I had been thinking about this post for about a week now. What I was going to write about, what I was going to say, how I was going to do so. Because to be honest the past week has been hard on me. Emotionally and physically. So, I thought about writing about the difficulties. The feelings that had been going through my head. The difficulty navigating the city on foot.
Instead, I chose to go with my gut and write about something positive and thought provoking. About something that I had done in the past, and a new endeavour that will hopefully put me back on track.
So, first things first, let’s talk about my medical history. I was diagnosed with MS in January 2009, and had my first episode back in May 2007. Over these past eight years I followed different treatments. First off was interferons, and after just four months my liver received such a shock that all blood tests indicated super-elevated enzyme levels.
And that is when I turned to alternative medicine, of course with the consent of my physicians – surprising given how doctors are usually opposed to alternative medicine. I went on the Gerson Therapy, and to be honest it worked. My relapses became almost non-existent, I was feeling stronger and more energetic.
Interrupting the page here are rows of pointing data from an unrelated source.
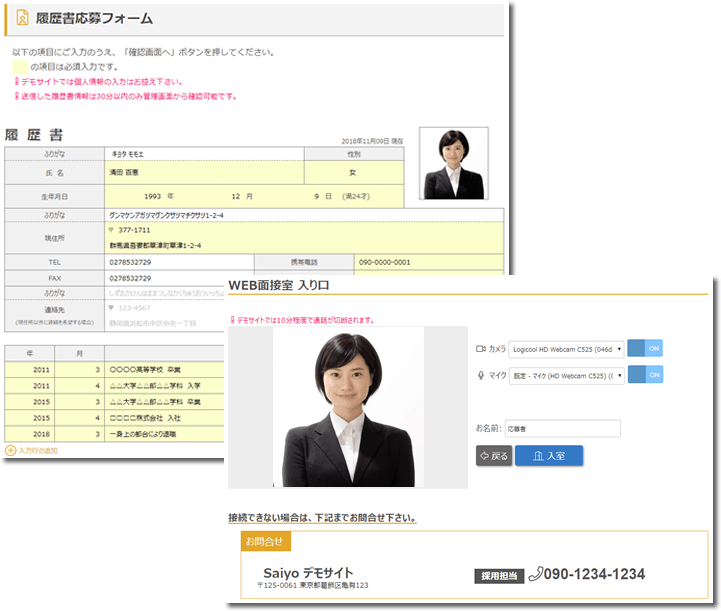Click the camera icon beside カメラ label
The height and width of the screenshot is (611, 721).
(x=480, y=349)
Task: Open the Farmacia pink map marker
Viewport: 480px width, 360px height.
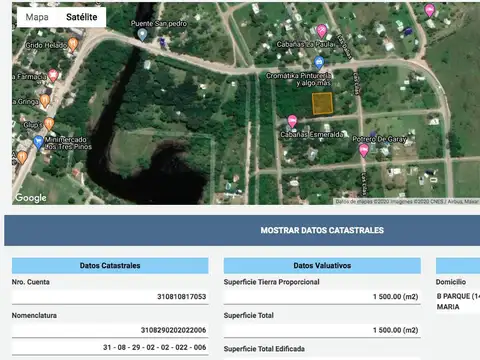Action: coord(53,76)
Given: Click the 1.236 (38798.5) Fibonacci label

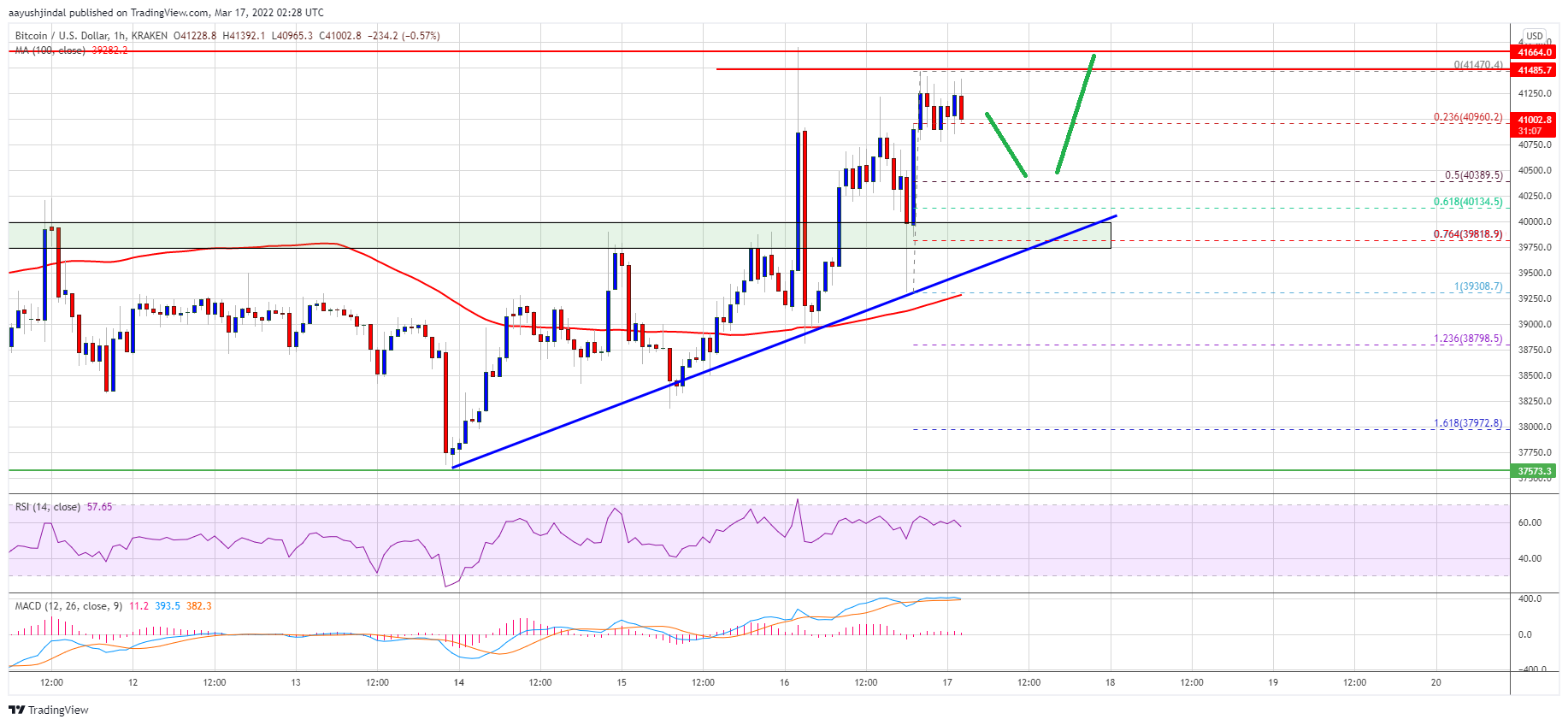Looking at the screenshot, I should (x=1467, y=339).
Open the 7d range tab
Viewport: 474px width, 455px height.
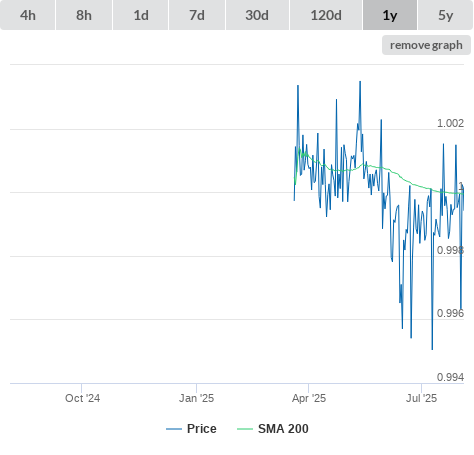(x=197, y=15)
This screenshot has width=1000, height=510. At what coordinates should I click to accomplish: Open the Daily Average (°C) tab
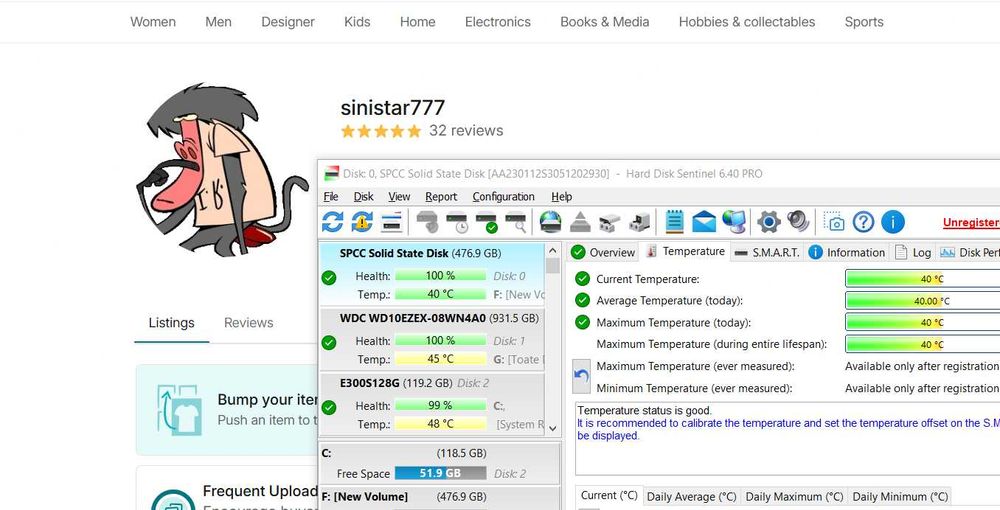click(691, 497)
Partly because of how taxing that regime had been on my life (please read a bit about it and you will see how much time it takes), and partly because of “silliness” on my part, I gave up the treatment. Three years later, and after gradual decline in my condition, I had a significant relapse that cost me close to 65% of my left eye vision. And I went back to traditional medicine – daily injections of Copaxone. Four months later I had a bad reaction to the medication – recording the majority of contra-indications over one night. That was more than two years ago.
That is where the real drama started. I am a European country citizen. Theoretically, I should have been offered an alternative therapy by the state – and believe me my doctors did offer to do so. However, due to the economic crisis state medication spending was cut. And I have been going back and forth to committees “examining” my condition and repeatedly rejecting my (doctors’) request. All the while I had been getting worse, and no one seemed to care. I cost too much.
While this could turn into a post about the fallacies of our society, and a scathing attack on “neo-liberal policies” (my leftist friends seem to love that term although they can’t explain it), I will not let it be.
Instead, last week I turned to alternative medicine yet again. Although I am a very pragmatic and realistic person, that has been educated to believe evidence, I decided that I have nothing to lose. I am going into this having the experience of the Gerson Therapy – and am even more optimistic since the doctor I visited was one of the very few people that knew the Therapy and understood how hard it is.
I don’t know if this treatment will work, or how well it will work. But I am optimistic about it. And since I am not being offered the alternative of traditional Western medicine, I will go down that path. I know that at times it will be hard. I know it will require sacrifices. But I am willing to try this. Worst case scenario, I will give up some bad habits. Best case, I will become more productive, feel better about myself, have a smaller carbon footprint.
Because you know what? I am worth the cost.